T is for Thirty-Three and a Third

I put my LPs in full order in 2010, for the first time since we moved into our house in 2000.

As you may be aware, sales of physical manifestations of music have been dropping like a stone, in favor of digital forms. The Record Industry Association of America notes that from 2007 to 2009, the sale of digital music (i.e., downloads) grew from 23% to 34% to 41% of the market in the United States.

Yet the statistics also reveal a countervailing trend. The sale of long-playing, and extended play records (LPs and EPs), made from vinyl, has INCREASED over the same period, from 1.3 million units to 2.9 million to 3.2 million. These are minuscule numbers compared with the hundreds of millions of albums sold annually in the LP’s heyday in the 1960s through the early 1980s when compact discs were introduced. Still, it’s an interesting phenomenon.
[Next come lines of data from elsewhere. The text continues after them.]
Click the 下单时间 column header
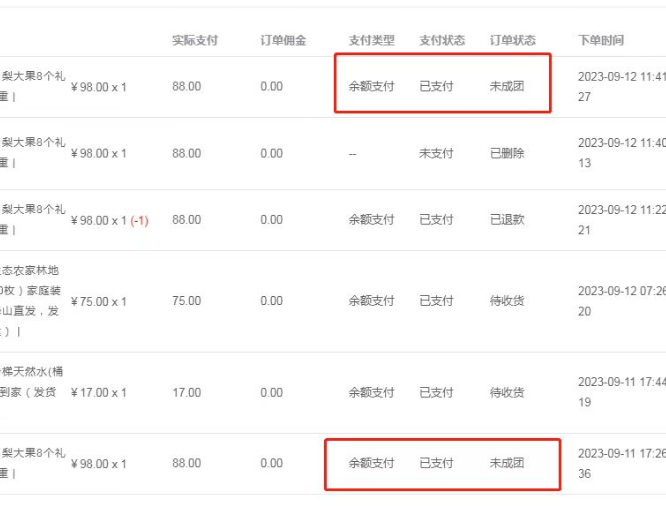Viewport: 666px width, 525px height. (601, 40)
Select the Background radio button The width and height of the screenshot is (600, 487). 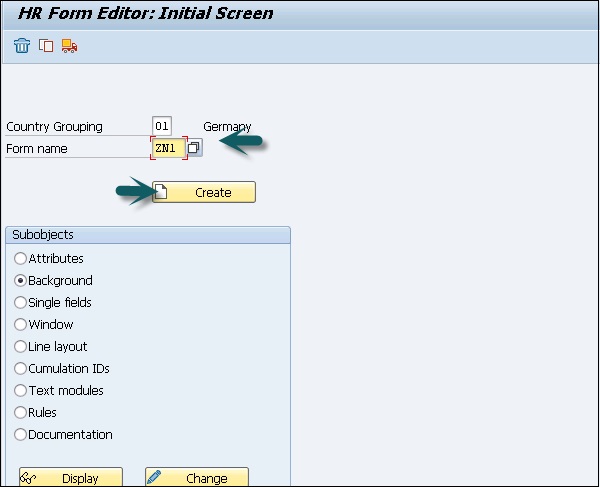pyautogui.click(x=20, y=281)
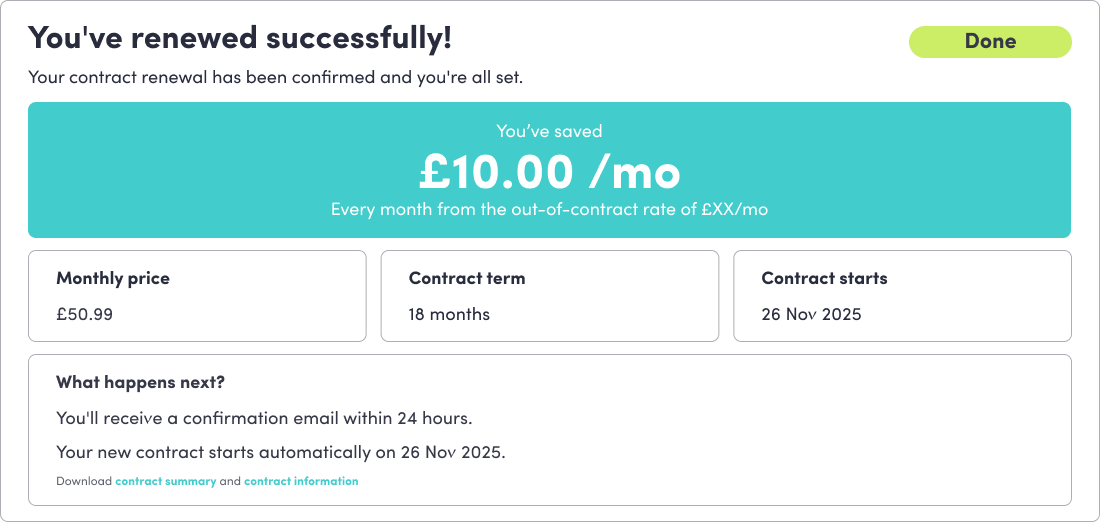This screenshot has width=1100, height=522.
Task: Click the confirmation email within 24 hours line
Action: tap(264, 417)
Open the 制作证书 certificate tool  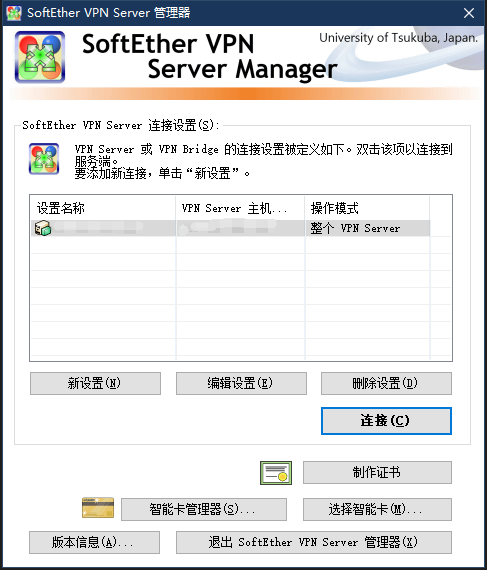point(377,473)
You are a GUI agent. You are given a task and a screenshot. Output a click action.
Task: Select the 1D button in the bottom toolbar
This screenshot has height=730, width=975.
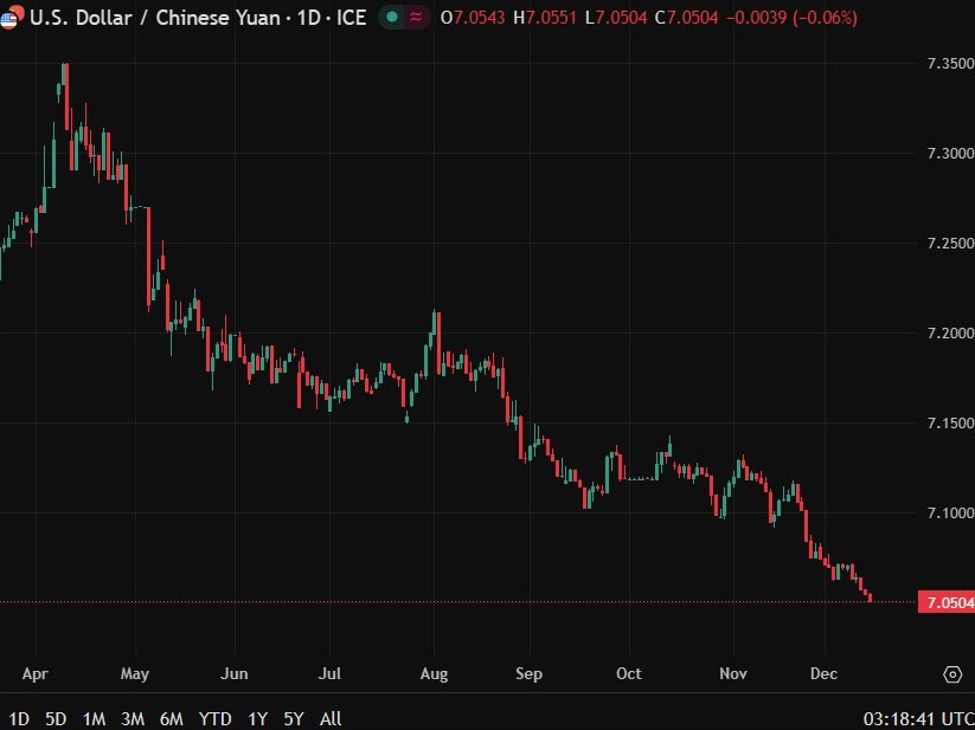tap(17, 719)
Here are the Top Ten Selling Vinyl Albums of 2009:
#01 The Beatles – Abbey Road – 34,800 (#2 in ’08)
#02 Michael Jackson – Thriller – 29,800
#03 Animal Collective – Merriweather Post Pavilion – 14,000
#04 Wilco – Wilco – 13,200
#05 Fleet Foxes – Fleet Foxes – 12,700 (#8 in ’08)
#06 Pearl Jam – Backspacer – 12,500
#07 Grizzly Bear – Veckatimest – 11,600
#08 Guns N’ Roses – Appetite for Destruction – 11,500
#09 Dave Matthews Band – Big Whiskey… – 11,500
#10 Radiohead – In Rainbows – 11,400 (#1 in ’08)
Notice that big names such as The Beatles, Michael Jackson, and Radiohead share the pantheon with more obscure groups such as Fleet Foxes and Grizzly Bear.

And this is not solely an American phenomenon. Vinyl is also enjoying a renaissance in Great Britain as well.
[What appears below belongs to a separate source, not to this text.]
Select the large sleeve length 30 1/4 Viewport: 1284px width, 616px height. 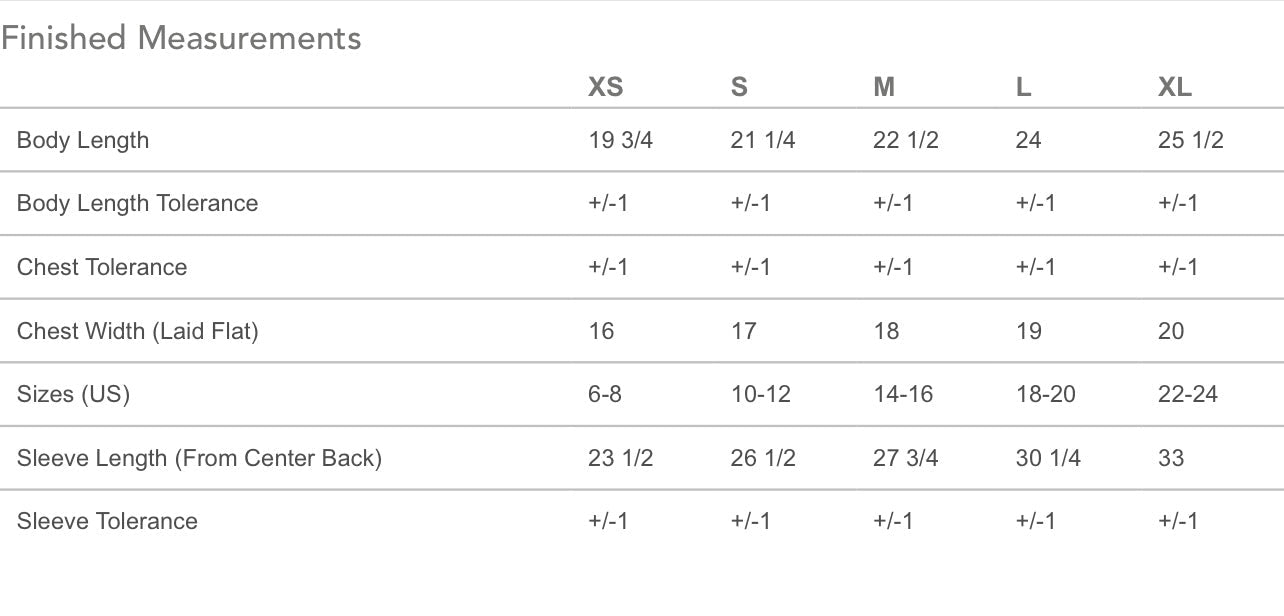1048,458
Personally, I haven’t purchased vinyl since about 1989, a Ray Charles greatest hits album. The forces promulgating CDs made it too difficult for me to pass up the shiny objects by putting on an extra cut on the CD not present on the LP, e.g., Murder by Numbers on Synchronicity by the Police and This Is the Picture (Excellent Birds) on So by Peter Gabriel.
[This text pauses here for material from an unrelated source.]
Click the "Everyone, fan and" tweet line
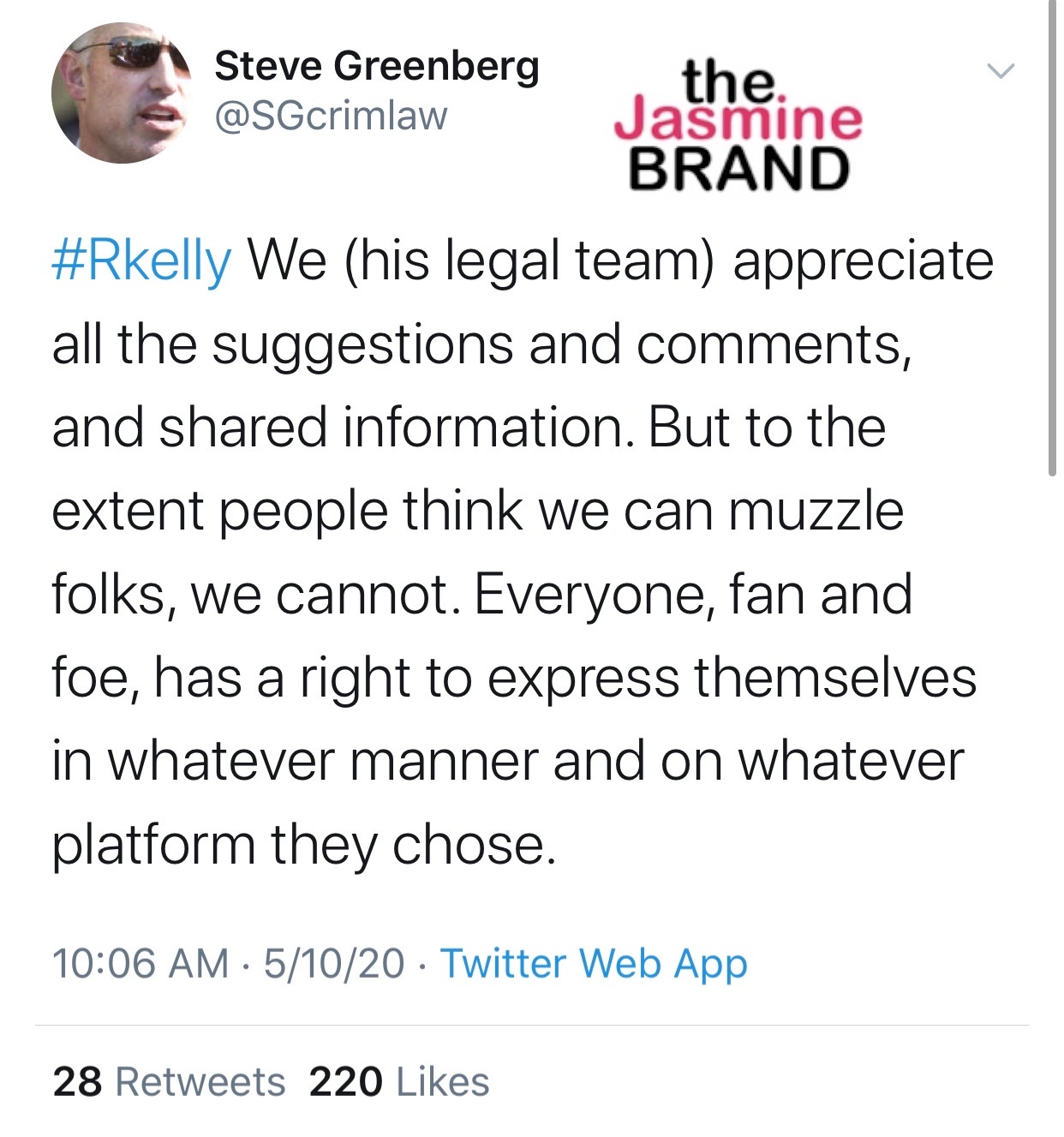Screen dimensions: 1064x1137 [x=692, y=595]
Yet I never gave up my vinyl. And when friends of mine did decide to get rid of their 12″ platters, they often gave them to me. I put my LPs in full order in 2010, for the first time since we moved into our house in 2000. I’ve discovered that I now have developed my collection of Frank Sinatra and Barbra Streisand, e.g. It’s also why I currently own multiple copies of Fragile by Yes; Deja Vu by Crosby, Stills, Nash, and Young, and of course, Tapestry by Carole King, the longest-charting album by a female solo artist.

I think I’ll hold my LPs for a while. Some of them have tracks that I haven’t found anywhere. Maybe one day I’ll get one of those machines that turns vinyl into digital. Meanwhile, I’m enjoying playing my vinyl, looking at artwork that’s about six times the size of what you’d find on a CD.

(It suddenly occurred to me that younger readers may not understand the title. LPs are played on record players at 33 1/3 revolutions per minute, as opposed to singles, which are 45 RPM, and earlier vinyl recordings, which were 78 RPM.)